Good laws, just officers, and courts of law limit the extent of lawlessness but can never eradicate the evil of the human heart (Jer. 17:9).  Only God, through redemption, can alter the human spirit and produce love for God and all that He created and purposed.  Glorification, the final phase of salvation, is not complete on this earth; but if you want to effect major change in the right direction, regeneration is the only way that it develops.  Pass just laws, but a just law supervised by a corrupt court gains little ground.  Likewise, a just court is hamstrung by unjust laws; and even if you have justice in both, the subjects ruled are sinners and will surely need only a short time to manifest the same problem.
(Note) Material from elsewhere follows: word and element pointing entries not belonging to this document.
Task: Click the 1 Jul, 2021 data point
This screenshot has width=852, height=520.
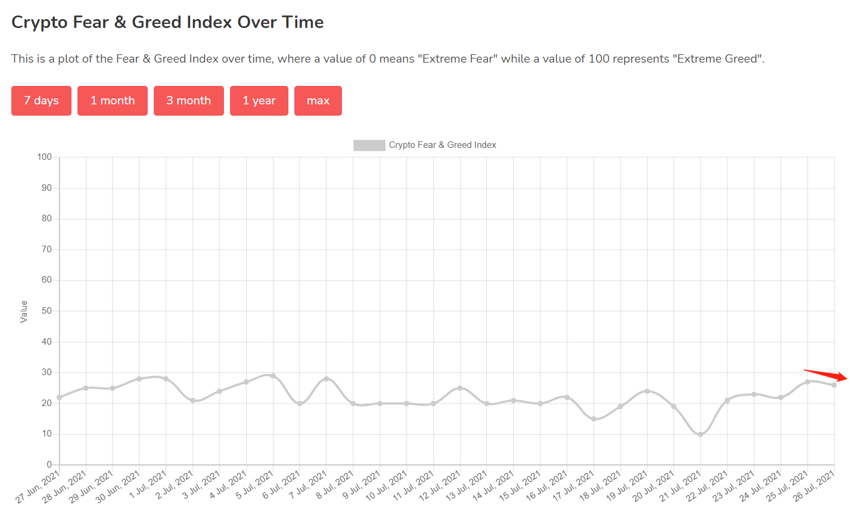Action: 166,379
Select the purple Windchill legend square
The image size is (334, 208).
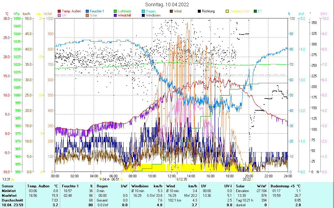116,15
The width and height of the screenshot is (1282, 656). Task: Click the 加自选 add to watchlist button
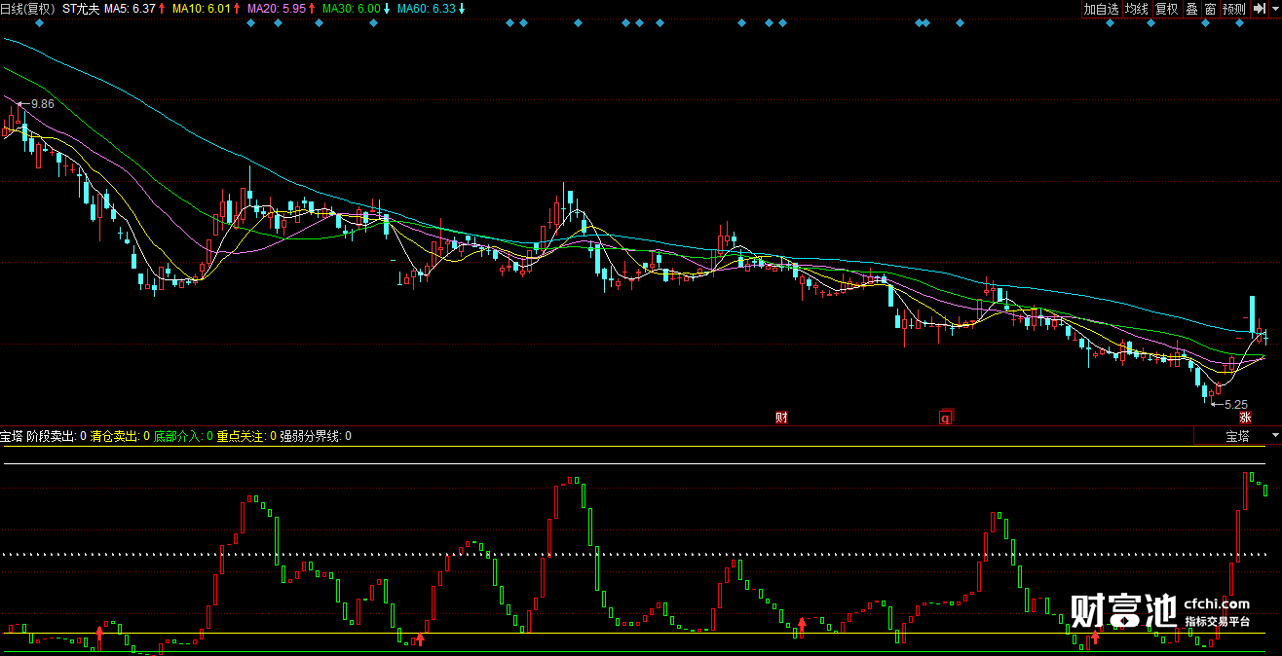point(1102,9)
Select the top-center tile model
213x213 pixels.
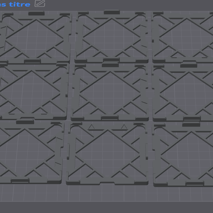click(111, 37)
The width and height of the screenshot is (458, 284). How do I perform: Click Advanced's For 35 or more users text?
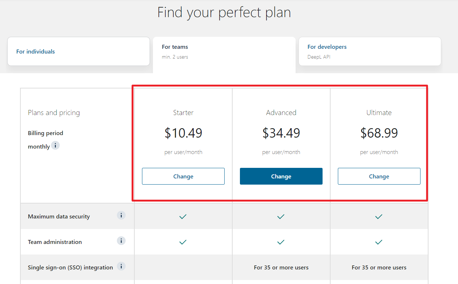point(281,268)
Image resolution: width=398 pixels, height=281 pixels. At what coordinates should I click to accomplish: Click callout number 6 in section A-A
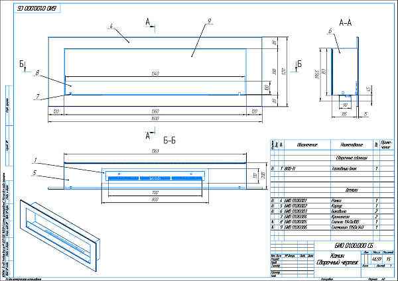(x=329, y=31)

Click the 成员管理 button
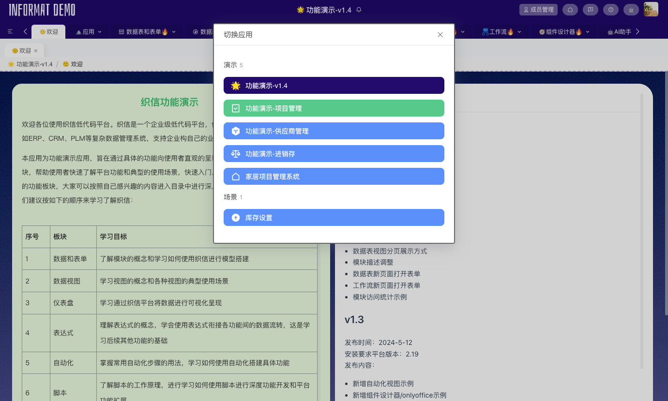(x=538, y=9)
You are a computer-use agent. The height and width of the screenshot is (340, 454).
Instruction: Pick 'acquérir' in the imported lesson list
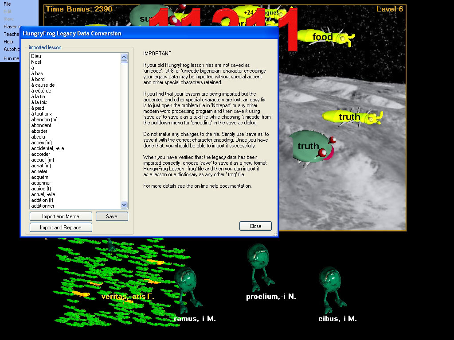click(x=40, y=177)
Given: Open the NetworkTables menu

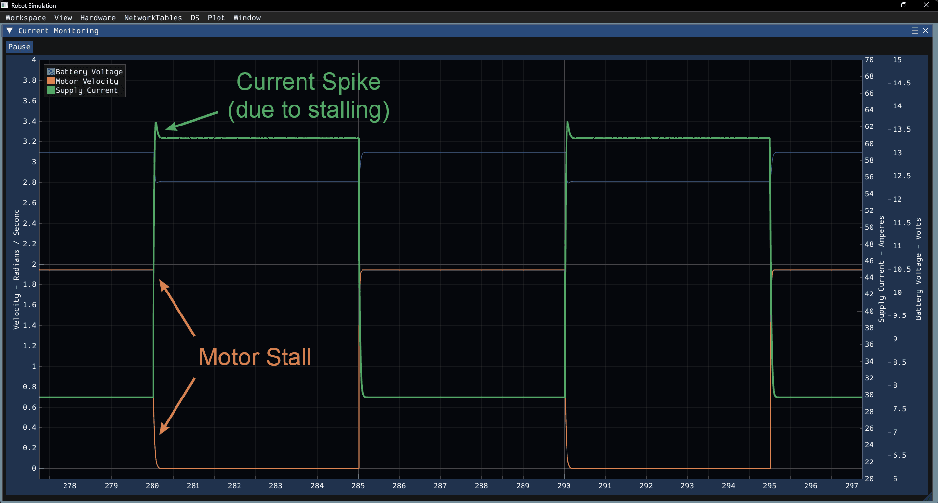Looking at the screenshot, I should (153, 18).
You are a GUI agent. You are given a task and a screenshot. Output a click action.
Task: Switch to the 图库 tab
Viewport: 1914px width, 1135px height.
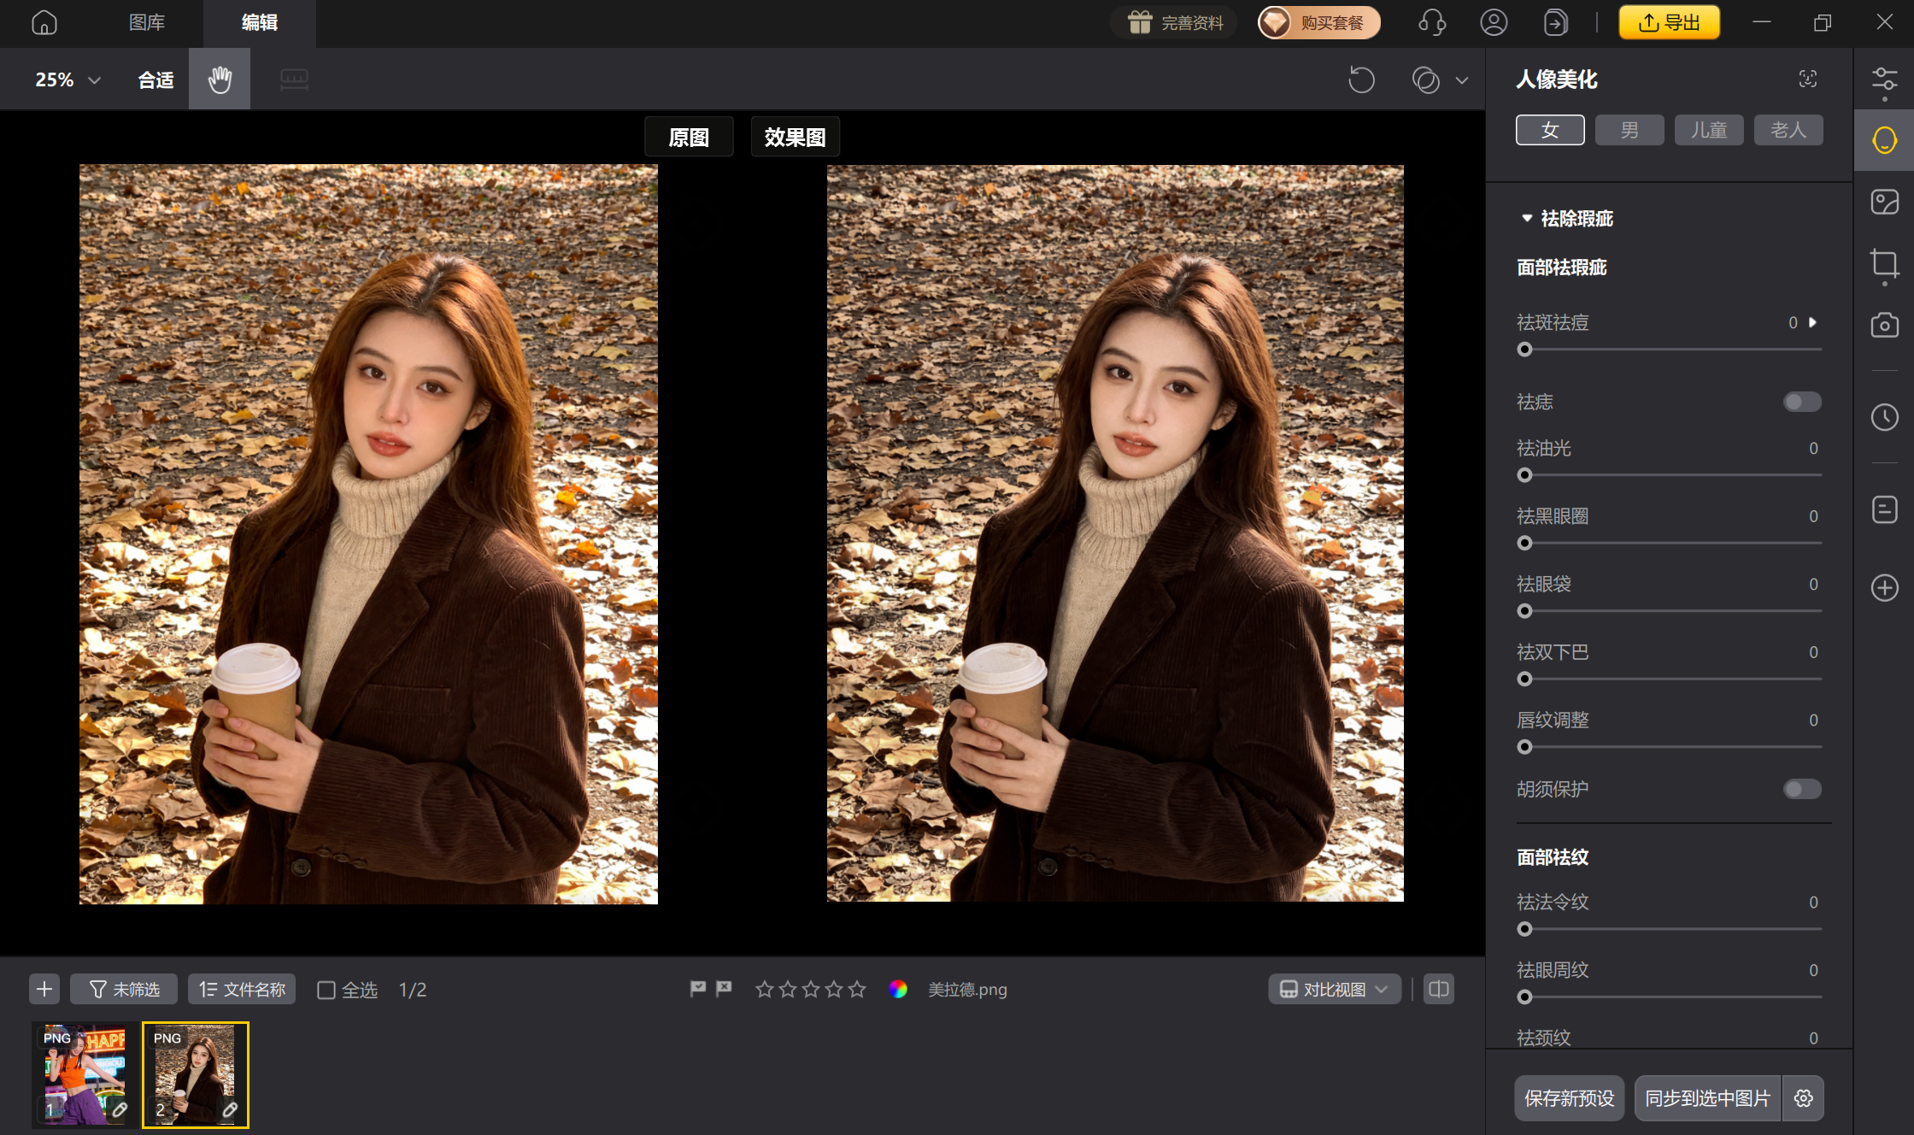[x=146, y=23]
The most profound loss of the church today is that she no longer pursues the work of preaching the love, forgiveness, and regenerating grace of God.  Until the church recovers this noble mission, band-aids will continue to be offered by the church to heal the fatal heart disease of the race.  The band-aids will only mask the problem and never heal it.

Chapters 4 and 5 of the Apocalypse chronicle the first five minutes of heaven.  There is no mention of the structures of humanity, of justice, or of human goodness.  The entire focus is on the Lion of Judah, the Lamb of God.  He is proclaimed “worthy” because He has redeemed us to God out of all the nations of the earth. (Rev 5:9-10).


Oh God of all creation, grant that we, the church, will return to the task you assigned to us, the task of proclaiming redemption.